Shakespeare makes mention of garden knots in his Richard the Second, where he compares an ill governed state to a neglected garden.

Why should we, in the compass of a pale,
Keep law, and form, and due proportion,
Showing, as in a model, our firm estate?
When our sea-walled garden, the whole land,
Is full of weeds; her finest flowers choked up,
Her fruit-trees all unpruned, her hedges ruined,
Her knots disordered, and her wholesome herbs
Swarming with caterpillars.

There is an allusion to garden knots in Holinshed's Chronicle. In 1512 the Earl of Northumberland "had but one gardener who attended hourly in the garden for setting of erbis and chipping of knottis and sweeping the said garden clean."

[[009]] Ovid, in his story of Pyramus and Thisbe, tells us that the black Mulberry was originally white. The two lovers killed themselves under a white Mulberry tree and the blood penetrating to the roots of the tree mixed with the sap and gave its color to the fruit.

[[010]] Revived Adonis,--for, according to tradition he died every year and revived again. Alcinous, host of old Laertes' son,--that is, of Ulysses, whom he entertained on his return from Troy. Or that, not mystic--not fabulous as the rest, but a real garden which Solomon made for his wife, the daughter of Pharoah, king of Egypt--WARBURTON

"Divested of harmonious Greek and bewitching poetry," observes Horace Walpole, "the garden of Alcinous was a small orchard and vineyard with some beds of herbs and two fountains that watered them, inclosed within a quickset hedge." Lord Kames, says, still more boldly, that it was nothing but a kitchen garden. Certainly, gardening amongst the ancient Greeks, was a very simple business. It is only within the present century that it has been any where elevated into a fine art.

[[011]] "We are unwilling to diminish or lose the credit of Paradise, or only pass it over with [the Hebrew word for] Eden, though the Greek be of a later name. In this excepted, we know not whether the ancient gardens do equal those of late times, or those at present in Europe. Of the gardens of Hesperides, we know nothing singular, but some golden apples. Of Alcinous his garden, we read nothing beyond figs, apples, olives; if we allow it to be any more than a fiction of Homer, unhappily placed in Corfu, where the sterility of the soil makes men believe there was no such thing at all. The gardens of Adonis were so empty that they afforded proverbial expression, and the principal part thereof was empty spaces, with herbs and flowers in pots. I think we little understand the pensile gardens of Semiramis, which made one of the wonders of it [Babylon], wherein probably the structure exceeded the plants contained in them. The excellency thereof was probably in the trees, and if the descension of the roots be equal to the height of trees, it was not [absurd] of Strebæus to think the pillars were hollow that the roots might shoot into them."--Sir Thomas Browne.--Bohn's Edition of Sir Thomas Browne's Works, vol. 2, page 498.

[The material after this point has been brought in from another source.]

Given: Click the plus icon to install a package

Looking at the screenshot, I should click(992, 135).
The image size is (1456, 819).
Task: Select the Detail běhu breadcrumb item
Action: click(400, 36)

[[012]] The house and garden before Pope died were large enough for their owner. He was more than satisfied with them. "As Pope advanced in years," says Roscoe, "his love of gardening, and his attention to the various occupations to which it leads, seem to have increased also. This predilection was not confined to the ornamental part of this delightful pursuit, in which he has given undoubted proofs of his proficiency, but extended to the useful as well as the agreeable, as appears from several passages in his poems; but he has entered more particularly into this subject in a letter to Swift (March 25, 1736); "I wish you had any motive to see this kingdom. I could keep you: for I am rich, that is, have more than I want, I can afford room to yourself and two servants. I have indeed room enough; nothing but myself at home. The kind and hearty housewife is dead! The agreeable and instructive neighbour is gone! Yet my house is enlarged, and the gardens extend and flourish, as knowing nothing of the guests they have lost. I have more fruit trees and kitchen garden than you have any thought of; and, I have good melons and apples of my own growth. I am as much a better gardener, as I am a worse poet, than when you saw me; but gardening is near akin to philosophy, for Tully says, Agricultura proxima sapientiae. For God's sake, why should not you, (that are a step higher than a philosopher, a divine, yet have too much grace and wit than to be a bishop) even give all you have to the poor of Ireland (for whom you have already done every thing else,) so quit the place, and live and die with me? And let tales anima concordes be our motto and our epitaph."

[[013]] The leaves of the willow, though green above, are hoar below. Shakespeare's knowledge of the fact is alluded to by Hazlitt as one of the numberless evidences of the poet's minute observation of external nature.

[[014]] See Mr. Loudon's most interesting and valuable work entitled Arboretum et Fruticetum Britanicum.